ASSIGNMENT:
Below is a set of records; restate each one word for word.

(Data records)
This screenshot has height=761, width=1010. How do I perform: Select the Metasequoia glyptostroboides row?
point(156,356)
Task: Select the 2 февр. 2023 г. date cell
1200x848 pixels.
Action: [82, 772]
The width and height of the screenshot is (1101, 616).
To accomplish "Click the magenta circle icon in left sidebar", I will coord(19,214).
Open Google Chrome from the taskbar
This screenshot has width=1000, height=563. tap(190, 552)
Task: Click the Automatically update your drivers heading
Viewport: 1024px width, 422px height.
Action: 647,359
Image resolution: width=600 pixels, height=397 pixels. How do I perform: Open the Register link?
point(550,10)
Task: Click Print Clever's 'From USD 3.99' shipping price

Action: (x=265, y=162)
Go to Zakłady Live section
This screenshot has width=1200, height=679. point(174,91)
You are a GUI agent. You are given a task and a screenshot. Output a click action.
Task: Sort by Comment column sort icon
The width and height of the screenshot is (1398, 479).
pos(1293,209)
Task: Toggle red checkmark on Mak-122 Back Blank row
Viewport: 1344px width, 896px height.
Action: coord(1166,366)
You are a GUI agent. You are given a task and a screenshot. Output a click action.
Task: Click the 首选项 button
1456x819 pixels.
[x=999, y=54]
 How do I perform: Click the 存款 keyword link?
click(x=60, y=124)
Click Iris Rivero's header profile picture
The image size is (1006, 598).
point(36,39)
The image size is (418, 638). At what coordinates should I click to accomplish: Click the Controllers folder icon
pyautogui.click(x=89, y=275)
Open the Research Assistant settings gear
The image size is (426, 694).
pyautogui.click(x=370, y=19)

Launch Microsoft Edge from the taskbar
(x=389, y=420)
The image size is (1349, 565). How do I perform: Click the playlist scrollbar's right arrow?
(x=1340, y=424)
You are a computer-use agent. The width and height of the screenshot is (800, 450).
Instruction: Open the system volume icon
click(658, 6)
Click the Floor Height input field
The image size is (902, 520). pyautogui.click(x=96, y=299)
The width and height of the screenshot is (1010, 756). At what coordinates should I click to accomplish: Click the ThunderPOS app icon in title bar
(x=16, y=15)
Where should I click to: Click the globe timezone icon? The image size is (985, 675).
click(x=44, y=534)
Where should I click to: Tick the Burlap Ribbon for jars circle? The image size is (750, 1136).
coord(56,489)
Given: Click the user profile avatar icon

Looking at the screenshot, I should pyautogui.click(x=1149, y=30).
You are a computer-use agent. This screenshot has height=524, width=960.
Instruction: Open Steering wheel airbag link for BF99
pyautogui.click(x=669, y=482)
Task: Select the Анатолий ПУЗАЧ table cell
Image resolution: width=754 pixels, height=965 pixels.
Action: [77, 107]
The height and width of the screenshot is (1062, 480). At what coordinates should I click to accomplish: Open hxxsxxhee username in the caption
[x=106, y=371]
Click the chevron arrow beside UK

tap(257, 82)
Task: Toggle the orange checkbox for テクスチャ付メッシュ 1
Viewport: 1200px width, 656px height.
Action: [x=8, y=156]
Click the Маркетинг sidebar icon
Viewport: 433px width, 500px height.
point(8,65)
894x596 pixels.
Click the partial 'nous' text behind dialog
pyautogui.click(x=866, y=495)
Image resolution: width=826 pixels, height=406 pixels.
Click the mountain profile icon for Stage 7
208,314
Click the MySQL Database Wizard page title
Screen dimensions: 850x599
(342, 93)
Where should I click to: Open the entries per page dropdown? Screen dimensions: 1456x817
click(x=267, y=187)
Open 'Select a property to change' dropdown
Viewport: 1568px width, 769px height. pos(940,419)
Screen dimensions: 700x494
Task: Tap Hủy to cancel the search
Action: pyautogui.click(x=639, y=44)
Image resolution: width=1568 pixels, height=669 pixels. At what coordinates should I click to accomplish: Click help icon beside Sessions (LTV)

REPLY:
This screenshot has height=761, width=1010. How do I perform: Select the Metasequoia glyptostroboides row?
point(156,356)
Task: Select the 2 февр. 2023 г. date cell
1200x848 pixels.
Action: [82, 772]
The width and height of the screenshot is (1101, 616).
To accomplish "Click the magenta circle icon in left sidebar", I will coord(19,214).
Open Google Chrome from the taskbar
This screenshot has width=1000, height=563. tap(190, 552)
Task: Click the Automatically update your drivers heading
Viewport: 1024px width, 422px height.
Action: 647,359
Image resolution: width=600 pixels, height=397 pixels. How do I perform: Open the Register link?
point(550,10)
Task: Click Print Clever's 'From USD 3.99' shipping price

Action: (x=265, y=162)
Go to Zakłady Live section
This screenshot has width=1200, height=679. point(174,91)
You are a GUI agent. You are given a task and a screenshot. Output a click action.
Task: Sort by Comment column sort icon
The width and height of the screenshot is (1398, 479).
pos(1293,209)
Task: Toggle red checkmark on Mak-122 Back Blank row
Viewport: 1344px width, 896px height.
Action: coord(1166,366)
You are a GUI agent. You are given a task and a screenshot. Output a click action.
Task: Click the 首选项 button
1456x819 pixels.
[x=999, y=54]
 How do I perform: Click the 存款 keyword link?
click(x=60, y=124)
Click Iris Rivero's header profile picture
The image size is (1006, 598).
point(36,39)
The image size is (418, 638). At what coordinates should I click to accomplish: Click the Controllers folder icon
pyautogui.click(x=89, y=275)
Open the Research Assistant settings gear
The image size is (426, 694).
pyautogui.click(x=370, y=19)

Launch Microsoft Edge from the taskbar
(x=389, y=420)
The image size is (1349, 565). How do I perform: Click the playlist scrollbar's right arrow?
(x=1340, y=424)
You are a computer-use agent. The width and height of the screenshot is (800, 450).
Instruction: Open the system volume icon
click(658, 6)
Click the Floor Height input field
The image size is (902, 520). pyautogui.click(x=96, y=299)
The width and height of the screenshot is (1010, 756). At what coordinates should I click to accomplish: Click the ThunderPOS app icon in title bar
(x=16, y=15)
Where should I click to: Click the globe timezone icon? The image size is (985, 675).
click(x=44, y=534)
Where should I click to: Tick the Burlap Ribbon for jars circle? The image size is (750, 1136).
coord(56,489)
Given: Click the user profile avatar icon

Looking at the screenshot, I should pyautogui.click(x=1149, y=30).
You are a computer-use agent. This screenshot has height=524, width=960.
Instruction: Open Steering wheel airbag link for BF99
pyautogui.click(x=669, y=482)
Task: Select the Анатолий ПУЗАЧ table cell
Image resolution: width=754 pixels, height=965 pixels.
Action: [77, 107]
The height and width of the screenshot is (1062, 480). At what coordinates should I click to accomplish: Open hxxsxxhee username in the caption
[x=106, y=371]
Click the chevron arrow beside UK

tap(257, 82)
Task: Toggle the orange checkbox for テクスチャ付メッシュ 1
Viewport: 1200px width, 656px height.
Action: [x=8, y=156]
Click the Маркетинг sidebar icon
Viewport: 433px width, 500px height.
point(8,65)
894x596 pixels.
Click the partial 'nous' text behind dialog
pyautogui.click(x=866, y=495)
Image resolution: width=826 pixels, height=406 pixels.
Click the mountain profile icon for Stage 7
208,314
Click the MySQL Database Wizard page title
Screen dimensions: 850x599
(342, 93)
Where should I click to: Open the entries per page dropdown? Screen dimensions: 1456x817
click(x=267, y=187)
Open 'Select a property to change' dropdown
Viewport: 1568px width, 769px height. pos(940,419)
Screen dimensions: 700x494
Task: Tap Hủy to cancel the search
Action: pyautogui.click(x=639, y=44)
Image resolution: width=1568 pixels, height=669 pixels. At what coordinates should I click to accomplish: Click help icon beside Sessions (LTV)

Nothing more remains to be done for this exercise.